How to complete this task: The data below must be copied in full and without any change.

Data listing:
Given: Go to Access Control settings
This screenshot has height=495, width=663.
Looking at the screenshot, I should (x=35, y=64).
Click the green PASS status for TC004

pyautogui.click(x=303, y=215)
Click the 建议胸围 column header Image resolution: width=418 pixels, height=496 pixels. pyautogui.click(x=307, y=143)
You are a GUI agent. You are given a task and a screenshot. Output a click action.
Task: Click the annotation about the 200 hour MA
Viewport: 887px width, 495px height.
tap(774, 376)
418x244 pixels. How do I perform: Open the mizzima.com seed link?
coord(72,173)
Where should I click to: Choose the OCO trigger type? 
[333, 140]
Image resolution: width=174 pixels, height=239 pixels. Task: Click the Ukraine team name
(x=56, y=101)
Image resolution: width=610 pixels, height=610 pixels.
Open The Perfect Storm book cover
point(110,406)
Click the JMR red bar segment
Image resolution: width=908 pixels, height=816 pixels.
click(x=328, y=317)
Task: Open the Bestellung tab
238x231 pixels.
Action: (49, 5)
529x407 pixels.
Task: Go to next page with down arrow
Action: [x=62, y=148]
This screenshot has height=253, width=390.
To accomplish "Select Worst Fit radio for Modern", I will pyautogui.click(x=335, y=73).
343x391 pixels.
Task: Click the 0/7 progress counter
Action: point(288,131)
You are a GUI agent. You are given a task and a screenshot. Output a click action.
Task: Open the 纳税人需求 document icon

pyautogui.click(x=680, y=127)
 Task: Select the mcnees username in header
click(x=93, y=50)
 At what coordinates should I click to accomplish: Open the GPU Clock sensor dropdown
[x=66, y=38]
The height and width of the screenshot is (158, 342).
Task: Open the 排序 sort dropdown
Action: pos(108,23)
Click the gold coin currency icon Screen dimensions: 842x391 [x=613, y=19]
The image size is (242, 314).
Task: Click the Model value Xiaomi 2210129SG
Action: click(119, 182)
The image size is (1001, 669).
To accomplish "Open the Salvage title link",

Response for this exercise:
Given: Go to Access Control settings
This screenshot has height=495, width=663.
Looking at the screenshot, I should (x=35, y=64).
Click the green PASS status for TC004

pyautogui.click(x=303, y=215)
Click the 建议胸围 column header Image resolution: width=418 pixels, height=496 pixels. pyautogui.click(x=307, y=143)
You are a GUI agent. You are given a task and a screenshot. Output a click action.
Task: Click the annotation about the 200 hour MA
Viewport: 887px width, 495px height.
tap(774, 376)
418x244 pixels. How do I perform: Open the mizzima.com seed link?
coord(72,173)
Where should I click to: Choose the OCO trigger type? 
[333, 140]
Image resolution: width=174 pixels, height=239 pixels. Task: Click the Ukraine team name
(x=56, y=101)
Image resolution: width=610 pixels, height=610 pixels.
Open The Perfect Storm book cover
point(110,406)
Click the JMR red bar segment
Image resolution: width=908 pixels, height=816 pixels.
click(x=328, y=317)
Task: Open the Bestellung tab
238x231 pixels.
Action: (49, 5)
529x407 pixels.
Task: Go to next page with down arrow
Action: [x=62, y=148]
This screenshot has height=253, width=390.
To accomplish "Select Worst Fit radio for Modern", I will pyautogui.click(x=335, y=73).
343x391 pixels.
Task: Click the 0/7 progress counter
Action: point(288,131)
You are a GUI agent. You are given a task and a screenshot. Output a click action.
Task: Open the 纳税人需求 document icon

pyautogui.click(x=680, y=127)
 Task: Select the mcnees username in header
click(x=93, y=50)
 At what coordinates should I click to accomplish: Open the GPU Clock sensor dropdown
[x=66, y=38]
The height and width of the screenshot is (158, 342).
Task: Open the 排序 sort dropdown
Action: pos(108,23)
Click the gold coin currency icon Screen dimensions: 842x391 [x=613, y=19]
The image size is (242, 314).
Task: Click the Model value Xiaomi 2210129SG
Action: click(119, 182)
The image size is (1001, 669).
To accomplish "Open the Salvage title link",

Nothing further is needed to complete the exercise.